## Screen-element location records:

——————————

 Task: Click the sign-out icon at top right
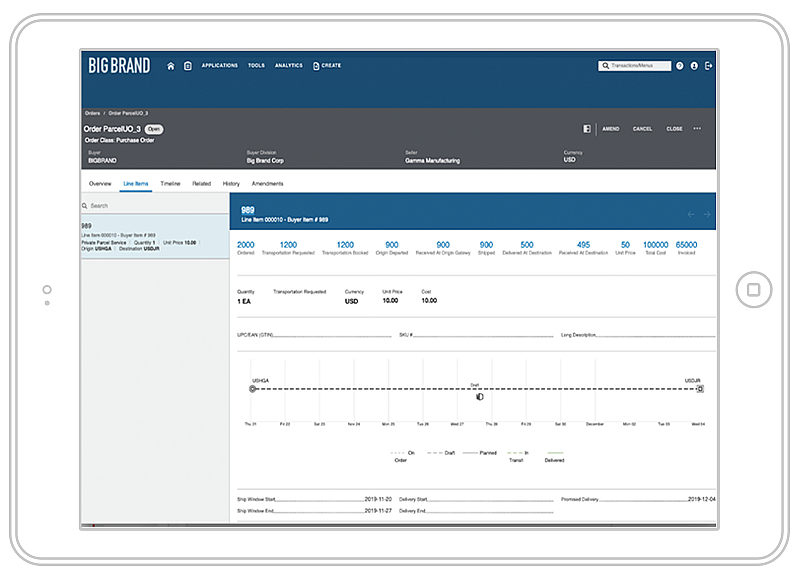pyautogui.click(x=709, y=65)
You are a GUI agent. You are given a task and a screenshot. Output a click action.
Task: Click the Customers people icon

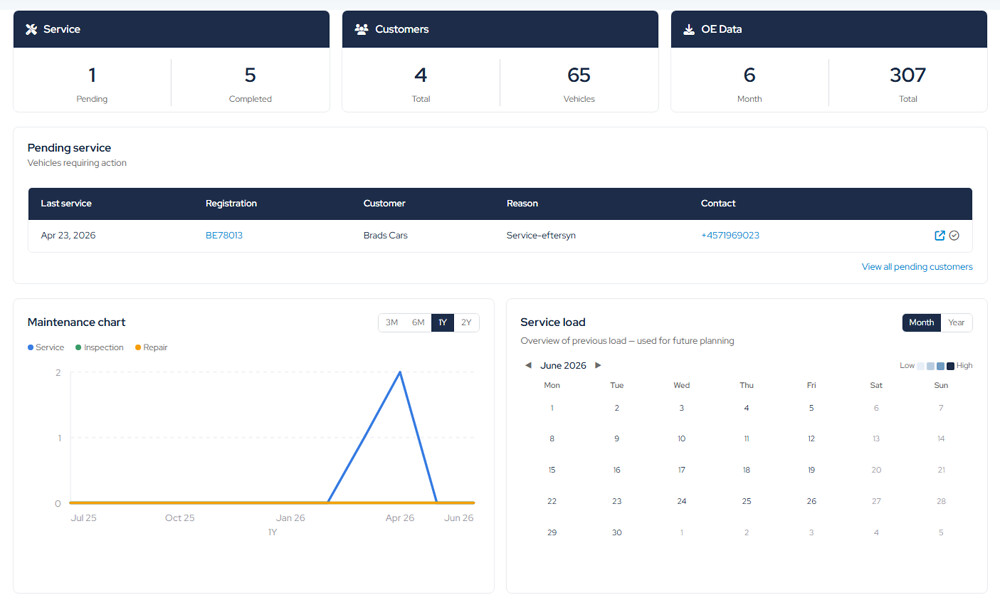[x=362, y=29]
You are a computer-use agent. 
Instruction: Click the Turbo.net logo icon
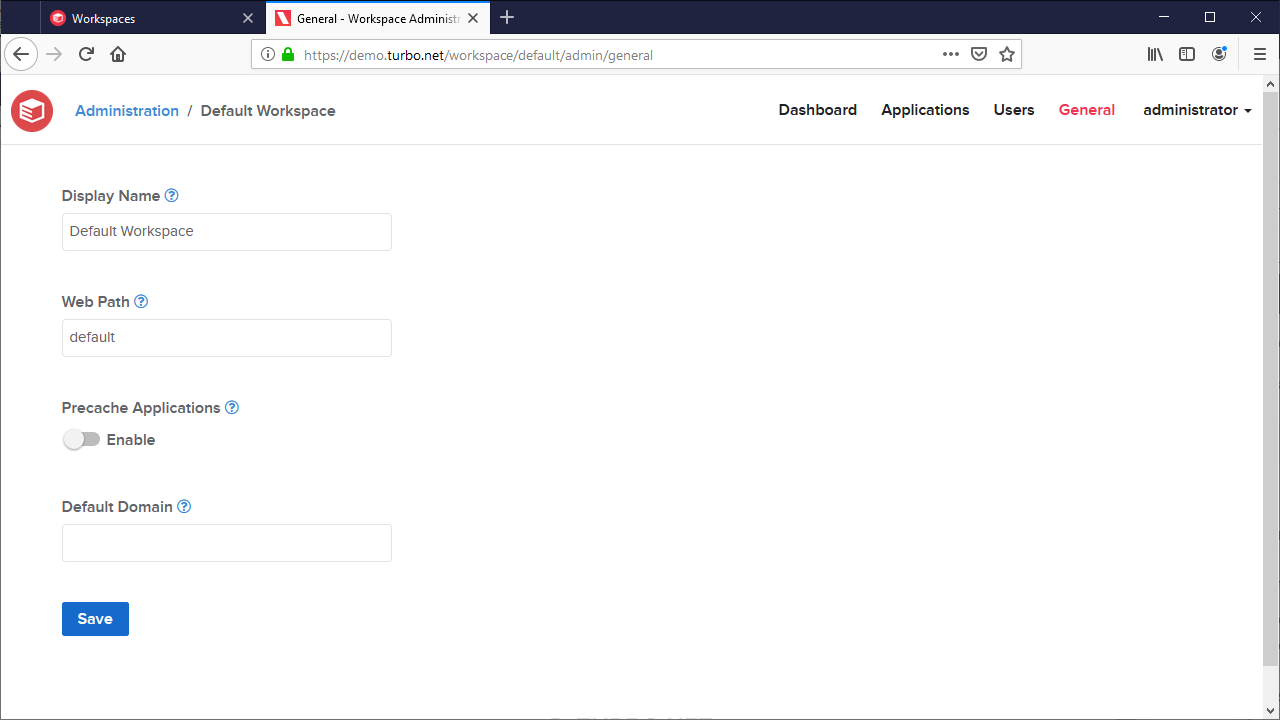tap(31, 110)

——————————

## Problem to work on:
Rewrite every line of the rows above as a numbered list, skipping blank lines and omitting the pictures.

## Final result:
1.  Task: Click the sign-out icon at top right
2. pyautogui.click(x=709, y=65)
3. You are a GUI agent. You are given a task and a screenshot. Output a click action.
4. Task: Click the Customers people icon
5. [x=362, y=29]
6. You are a computer-use agent. 
7. Instruction: Click the Turbo.net logo icon
8. tap(31, 110)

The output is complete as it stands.